= Noonday Camp, California =

Ghost town in Inyo County, California

Noonday Camp, also known as Mill City, Noonday City, and Tecopa, is a ghost town located in the Mojave Desert east of Tecopa in Inyo County, California.

Upper Noonday Camp is located at , while Lower Noonday Camp is located just south of it at .

==History==
The Finley Company built the town in the 1940s support the nearby War Eagle, Noonday, and Columbia lead mines. It was later used by the Anaconda Copper Company, who constructed the lead ore concentration mill during 1947–1948. The town was abandoned in 1972. Compared to other mining ghost towns in the region, Noonday Camp became a ghost town quite recently.

Lead mining ended in 1957 when the U.S. government reached its strategic stockpile goal. The Tecopa and Darwin lead mines - which worked three shifts during the war years - closed.

==Site==
The remains of the mining operation can be found, collapsed timber structures, foundations, slabs, rock walls, and equipment pads.

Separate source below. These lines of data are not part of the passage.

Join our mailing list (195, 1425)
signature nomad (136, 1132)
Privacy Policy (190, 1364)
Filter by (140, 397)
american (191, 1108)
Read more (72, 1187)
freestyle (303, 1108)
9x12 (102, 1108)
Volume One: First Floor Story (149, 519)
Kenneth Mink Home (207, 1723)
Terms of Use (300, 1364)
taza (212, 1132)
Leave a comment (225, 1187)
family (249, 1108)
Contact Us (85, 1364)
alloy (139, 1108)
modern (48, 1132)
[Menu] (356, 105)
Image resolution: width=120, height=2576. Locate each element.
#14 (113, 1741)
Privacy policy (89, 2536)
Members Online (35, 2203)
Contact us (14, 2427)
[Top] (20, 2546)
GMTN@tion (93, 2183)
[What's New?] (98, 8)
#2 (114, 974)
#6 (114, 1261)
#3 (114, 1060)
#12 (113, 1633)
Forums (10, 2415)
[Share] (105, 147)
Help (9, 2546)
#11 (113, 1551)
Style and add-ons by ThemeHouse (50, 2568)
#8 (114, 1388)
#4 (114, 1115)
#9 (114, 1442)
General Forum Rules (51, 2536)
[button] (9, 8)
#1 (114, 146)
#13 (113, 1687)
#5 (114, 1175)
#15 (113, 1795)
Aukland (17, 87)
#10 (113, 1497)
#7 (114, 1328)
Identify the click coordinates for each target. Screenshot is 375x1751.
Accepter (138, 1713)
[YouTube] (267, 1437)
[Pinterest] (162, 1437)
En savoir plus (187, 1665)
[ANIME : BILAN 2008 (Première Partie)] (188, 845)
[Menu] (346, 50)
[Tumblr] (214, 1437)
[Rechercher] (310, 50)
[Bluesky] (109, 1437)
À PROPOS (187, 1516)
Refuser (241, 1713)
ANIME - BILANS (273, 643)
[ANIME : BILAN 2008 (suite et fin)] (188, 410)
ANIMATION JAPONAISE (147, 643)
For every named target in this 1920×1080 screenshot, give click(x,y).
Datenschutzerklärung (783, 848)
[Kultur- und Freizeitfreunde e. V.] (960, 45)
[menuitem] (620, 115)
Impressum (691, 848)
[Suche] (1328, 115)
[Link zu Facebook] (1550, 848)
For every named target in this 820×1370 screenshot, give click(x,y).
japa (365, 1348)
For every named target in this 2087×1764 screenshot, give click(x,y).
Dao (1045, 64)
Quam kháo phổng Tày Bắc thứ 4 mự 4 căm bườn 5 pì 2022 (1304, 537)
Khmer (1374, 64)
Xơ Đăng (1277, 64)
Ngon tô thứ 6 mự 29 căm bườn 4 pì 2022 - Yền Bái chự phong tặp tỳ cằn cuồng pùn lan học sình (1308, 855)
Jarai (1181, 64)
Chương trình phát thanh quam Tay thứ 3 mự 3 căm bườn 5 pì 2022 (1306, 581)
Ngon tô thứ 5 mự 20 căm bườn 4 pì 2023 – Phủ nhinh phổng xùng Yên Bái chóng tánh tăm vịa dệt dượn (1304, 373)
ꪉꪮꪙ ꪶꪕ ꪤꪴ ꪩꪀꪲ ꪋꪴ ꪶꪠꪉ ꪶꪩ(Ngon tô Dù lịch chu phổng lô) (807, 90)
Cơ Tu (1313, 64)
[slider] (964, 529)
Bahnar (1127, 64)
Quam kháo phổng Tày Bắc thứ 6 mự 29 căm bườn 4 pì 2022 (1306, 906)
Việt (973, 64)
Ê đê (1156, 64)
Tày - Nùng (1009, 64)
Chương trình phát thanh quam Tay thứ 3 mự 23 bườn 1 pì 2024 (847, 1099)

=== Lower Noonday Camp ===
Close to the edge of Furnace Creek, Lower Noonday Camp is nearby the Western Talc Mine. The mill's large water tank marks the location. Near the now rapidly deteriorating mill and debris pool is the site of Lower Noonday Camp or "Married Mans Camp". 18 to 20 foundations can be found buried in the brush, along with a small graveyard, slag from the 1870s lead smelter, and a few adobe buildings.

=== Upper Noonday Camp ===
Across the Western Talc Road and up the arroyo is a cliff-side dugout dwelling. A water pipe ran from the well to Upper Noonday Camp or "Single Mans Camp" on Furnace Creek Road, used by Anaconda's employees from 1949 until 1957, and then Western Talc's employees until 1972. It was abandoned, scavenged by the locals, and torn down in 1978.

Foundations of the supervisors and guest houses, several slabs that supported the kitchen, boarding house, and bunkhouses are evident, along with a lot of debris. Prominent is the cinder block vault that held the script currency the miners could use at the company commissary.

=== Talc mine ===
Roads from the site of Noonday Camp go to the Noonday and War Eagle mines. The large white open pit of the talc mine is on Western Talc Road. Talc went out of favor due to its asbestos content. Visible from Highway 127 and the Old Spanish Trail are the landmark Tecopa bins, built in 1944. One was for lead, the other talc. The lead ore was trucked to the UP siding at Dunn and shipped to smelters in Utah.